Onayın ana sinyali, bugüne kadar sadece diplomatik ve siyasi olarak değil, özellikle Alman ordusunun sahip olduğu en son silah ve teknolojileri sağlayarak kesinlikle İsrail'in yanında olmayı taahhüt eden Almanya'dan geldi. Berlin'in yaptığı son şey, Uluslararası Adalet Divanı önünde İsrail'e verdiği desteği teyit etmek ve İsrail'in Gazze'de “soykırım” yapmadığını tekrar tekrar iddia etmek oldu.

Paris'teki siyasi kaynaklar, Avrupalıların, yönelimleri ne olursa olsun, "Bugün Gazze savaşının İsrail'in sorunlarını çözmeyeceği ve bu başarılsa bile Hamas'ın ortadan kaldırılacağı kanaatine vardıklarını" ancak Hamas’ın yerini başka nesillerin alacağını ve bunun son olmayacağını söylüyor. Bu kaynaklar, Avrupalıların bugün İsrail'i kendisinden daha doğrusu onun yetkililerinden kurtarmaları gerektiğini düşündüklerini ve bunu başarmanın yolunun da İsrail'den geçtiğini aktarıyor.

srftbn
Netanyahu 18 Ocak'ta Tel Aviv'de basına konuşuyor (DPA)

Almanya Dışişleri Bakanı Annalena Baerbock yaptığı açıklamada, “Böyle bir çözüm duymak istemediklerini söyleyenler başka bir alternatif de sunmadı” diyerek, barışın bölgenin tüm sakinlerini kapsamadığı sürece sağlanamayacağını ifade etti.
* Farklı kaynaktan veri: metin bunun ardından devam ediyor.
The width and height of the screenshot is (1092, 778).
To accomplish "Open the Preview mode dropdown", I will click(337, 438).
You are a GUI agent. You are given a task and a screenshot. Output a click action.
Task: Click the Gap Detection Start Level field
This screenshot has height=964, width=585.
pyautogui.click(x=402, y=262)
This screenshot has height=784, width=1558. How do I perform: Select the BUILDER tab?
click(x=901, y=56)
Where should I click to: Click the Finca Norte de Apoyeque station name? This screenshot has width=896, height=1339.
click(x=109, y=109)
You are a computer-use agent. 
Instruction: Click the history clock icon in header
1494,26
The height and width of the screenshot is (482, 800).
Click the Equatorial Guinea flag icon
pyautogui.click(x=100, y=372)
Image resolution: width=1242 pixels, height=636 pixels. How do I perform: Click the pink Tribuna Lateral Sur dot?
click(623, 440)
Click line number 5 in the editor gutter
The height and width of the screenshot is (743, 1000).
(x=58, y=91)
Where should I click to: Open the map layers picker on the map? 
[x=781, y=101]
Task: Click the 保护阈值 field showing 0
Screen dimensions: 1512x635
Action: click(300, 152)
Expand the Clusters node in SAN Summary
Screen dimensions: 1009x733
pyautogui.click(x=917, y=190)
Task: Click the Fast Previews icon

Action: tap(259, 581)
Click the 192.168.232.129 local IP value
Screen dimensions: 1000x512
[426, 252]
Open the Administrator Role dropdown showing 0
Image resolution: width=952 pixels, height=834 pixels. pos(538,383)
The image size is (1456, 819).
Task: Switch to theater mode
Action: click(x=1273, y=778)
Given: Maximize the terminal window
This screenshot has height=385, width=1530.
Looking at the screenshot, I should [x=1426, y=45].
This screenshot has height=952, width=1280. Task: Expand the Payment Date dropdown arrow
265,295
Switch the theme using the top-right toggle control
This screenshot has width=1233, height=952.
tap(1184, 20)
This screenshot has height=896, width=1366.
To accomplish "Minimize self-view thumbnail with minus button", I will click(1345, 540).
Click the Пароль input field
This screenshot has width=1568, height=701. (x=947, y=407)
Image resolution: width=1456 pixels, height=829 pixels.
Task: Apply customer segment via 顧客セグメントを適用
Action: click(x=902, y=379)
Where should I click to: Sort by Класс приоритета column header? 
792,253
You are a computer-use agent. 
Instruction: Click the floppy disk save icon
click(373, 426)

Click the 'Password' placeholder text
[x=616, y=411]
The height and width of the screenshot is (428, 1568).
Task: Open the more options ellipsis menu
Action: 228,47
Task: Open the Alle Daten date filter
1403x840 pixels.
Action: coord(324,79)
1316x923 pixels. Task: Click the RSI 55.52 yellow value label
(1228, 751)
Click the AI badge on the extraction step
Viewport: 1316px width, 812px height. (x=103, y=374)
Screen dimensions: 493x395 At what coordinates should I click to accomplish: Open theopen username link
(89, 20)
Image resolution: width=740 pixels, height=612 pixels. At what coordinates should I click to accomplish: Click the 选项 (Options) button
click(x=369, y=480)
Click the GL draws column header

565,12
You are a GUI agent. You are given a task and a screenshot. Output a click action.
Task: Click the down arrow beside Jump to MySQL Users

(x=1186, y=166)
Borrell, "Akıllarında başka hangi çözümler var? Tüm Filistinlilerin ayrılmasını sağlamak mı? Ya da hepsini öldürmek mi? Amacın, Hamas'ı ortadan kaldırmak olduğunu söylemek tek taraflı. Çünkü bu, Hamas'ın ne zaman yeterince zayıf olduğuna karar vermenin İsrail'e bağlı olacağı anlamına geliyor. Bu şekilde çalışmaya devam edemeyiz” dedi.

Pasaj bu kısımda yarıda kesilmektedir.